In Italia dobbiamo registrare una lunga serie di problemi burocratici che scoraggiano il cittadino portatore di handicap, costretto a sottoporsi a procedure burocratiche contrarie alla normativa in vigore, la quale mira alla "semplificazione degli adempimenti amministrativi per le persone con disabilità". Ci riferiamo alla legge n.80 del 9 marzo 2006 che all’art. 6 stabilisce che "I soggetti portatori di menomazioni o patologie stabilizzate o ingravescenti, inclusi i soggetti affetti da sindrome da talidomide, che abbiano dato luogo al riconoscimento dell’indennità di accompagnamento o di comunicazione sono esonerati da ogni visita medica finalizzata all’accertamento della permanenza della minorazione civile o dell’handicap."
C’è chi sostiene l’insostenibile e cioè che varare un’efficace normativa in materia "sarebbe troppo costoso per le casse dello Stato", o che "in Italia non ci si può fidare del voto per corrispondenza o per procura" (tra l’altro già adottato per gli italiani all’estero). Crediamo che, nel terzo millennio, l’Italia sia più che attrezzata per evitare abusi, e che se c’è un settore dove lo Stato ha il dovere di "spendere" è proprio quello dell’esercizio effettivo del potere democratico.

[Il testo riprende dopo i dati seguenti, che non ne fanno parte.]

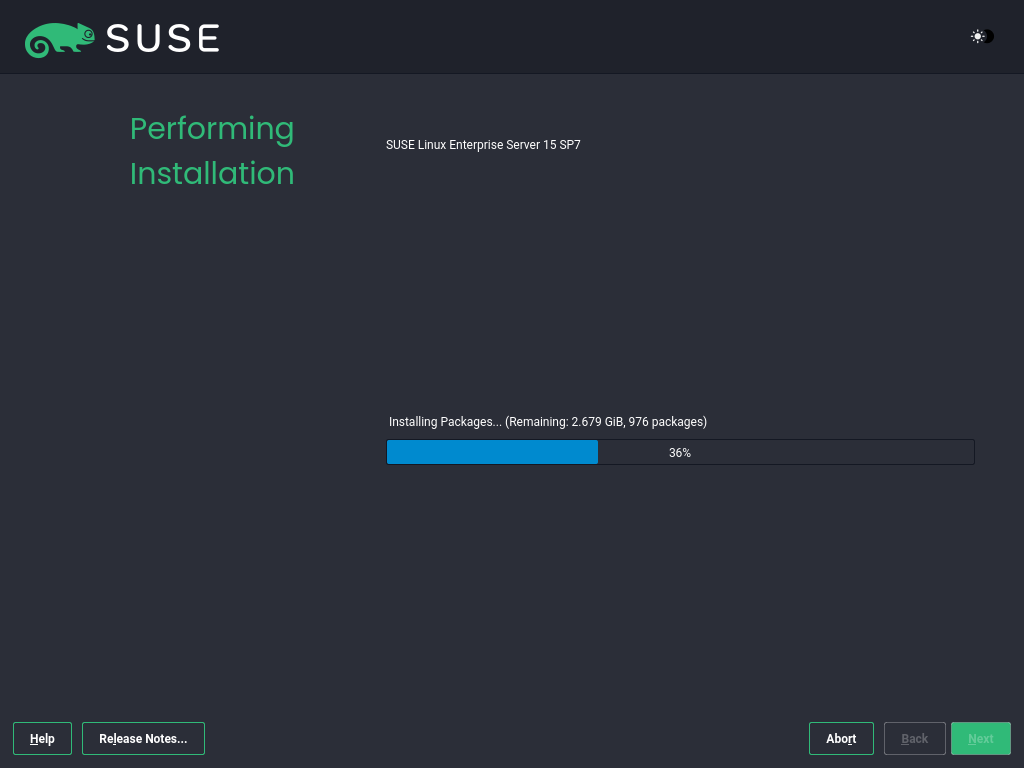The width and height of the screenshot is (1024, 768).
Task: Click the unfilled right end of progress bar
Action: click(x=900, y=452)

In considerazione delle carenze normative sopra esposte,
il consiglio comunale di Bergamo
Invita tutti i candidati della nostra provincia che verranno eletti in parlamento a farsi promotori e sostenitori di iniziative legislative atte a consentire il diritto di voto dei disabili
prevedendo:

  1. Uno o più seggi mobili che possano recarsi nelle abitazioni di coloro che ne facciano richiesta scritta, supportata da un certificato medico che dichiari l’impossibilità dell’elettore di muoversi dal luogo in cui è domiciliato o, in alternativa, prevedere la possibilità che i Presidenti di seggio, coadiuvati da uno scrutatore, designato con sorteggio, e dal segretario, possano recarsi, durante le ore in cui e’ aperta la votazione, nella dimora espressamente indicata dall’elettore e compresa nei propri ambiti territoriali.
  2. La possibilità per i rappresentanti di lista che ne facciano richiesta di partecipare alle operazioni di raccolta del voto a domicilio, per garantirne la massima trasparenza.

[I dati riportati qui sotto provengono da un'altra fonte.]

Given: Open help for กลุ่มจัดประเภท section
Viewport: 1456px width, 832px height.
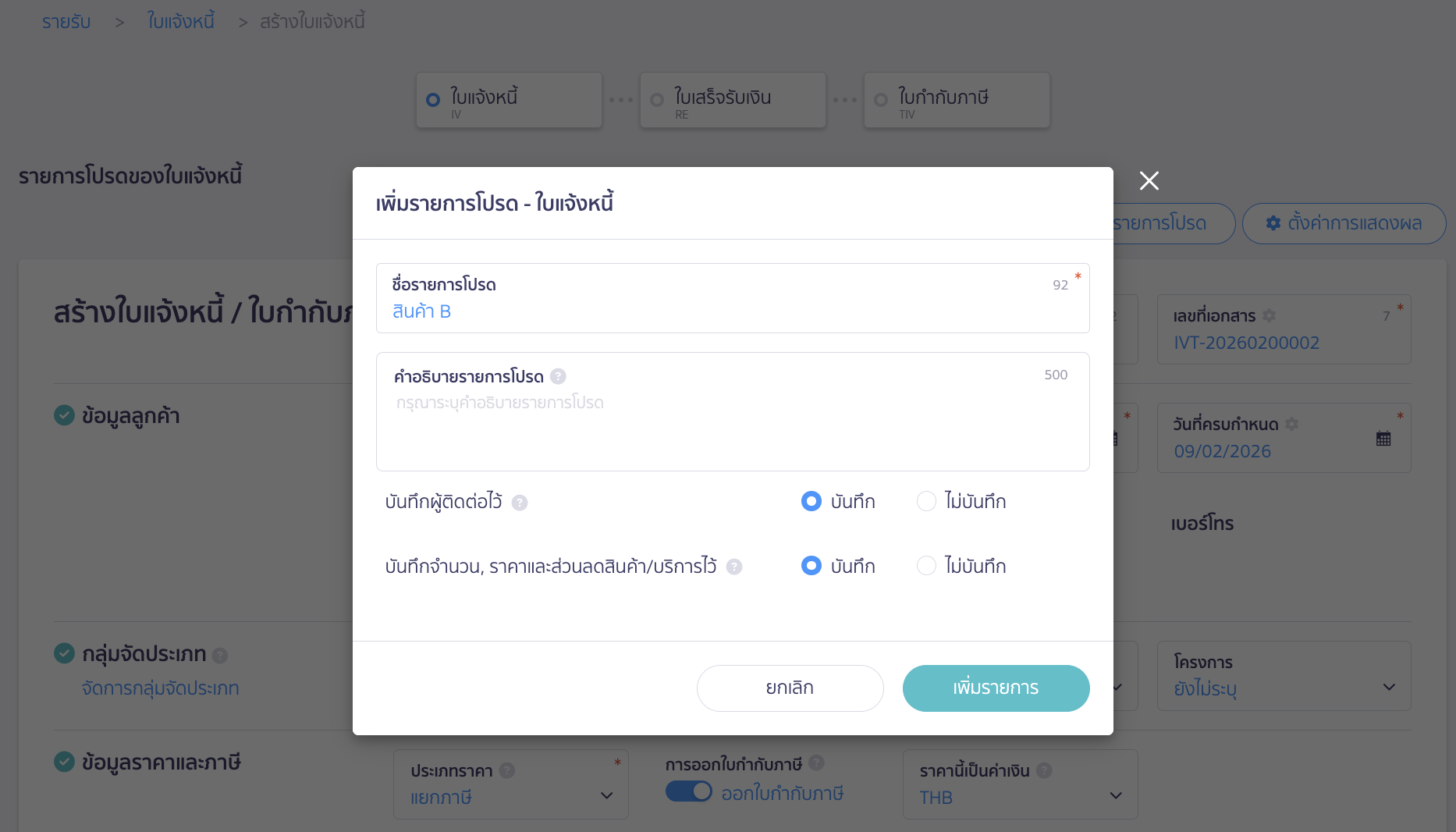Looking at the screenshot, I should pos(218,655).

  3. La garanzia, a cura dei Presidenti del seggio e con ogni mezzo idoneo, della libertà e della segretezza del voto, nel rispetto delle esigenze connesse alla condizione di salute dell’elettore.

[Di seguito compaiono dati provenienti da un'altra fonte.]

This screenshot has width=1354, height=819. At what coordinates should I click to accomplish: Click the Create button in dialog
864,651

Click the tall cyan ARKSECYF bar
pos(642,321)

  4. La raccolta e la custodia, da parte dei Presidenti del seggio, delle schede votate, poi immediatamente riportate presso l’ufficio elettorale di sezione per essere immesse nell’urna (o nelle urne) destinate alle votazioni.

 

Una volta proclamati gli eletti, solleciteremo i parlamentari bergamaschi a operare in questa direzione, forti anche dell’invito dell’istituzione locale.